Stoneyholme is a district of Burnley, Lancashire, England, situated immediately north of the town centre. It is bounded by the M65 motorway to the west, and by the railway and the Leeds and Liverpool Canal to the east, and consists of predominantly pre-1919 terraced housing.

Stoneyholme developed between 1860 and 1914 to house Burnley's expanding workforce. It had fewer industrial buildings than its near-neighbour Daneshouse, but these included the Ashley Street Dye Works (opened 1909; now converted to workshop units) and several gas holders, two of which survive. In recent years, it has suffered from housing market failure, and is now part of East Lancashire's Elevate scheme to clear, rebuild or remodel sub-standard housing.

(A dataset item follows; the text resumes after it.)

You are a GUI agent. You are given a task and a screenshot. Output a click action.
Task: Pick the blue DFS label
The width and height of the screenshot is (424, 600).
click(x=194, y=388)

It lies in the Daneshouse with Stoneyholme ward, which is 90.85% Asian or Asian British. The index of multiple deprivation places the ward among the 5% most deprived in the United Kingdom. 40.22% of children in the ward are eligible for free school meals. There were 339.8 crimes per 1,000 inhabitants in the year to December 2007 (Lancashire average 89.4), an increase of 3.1% on the previous twelve months.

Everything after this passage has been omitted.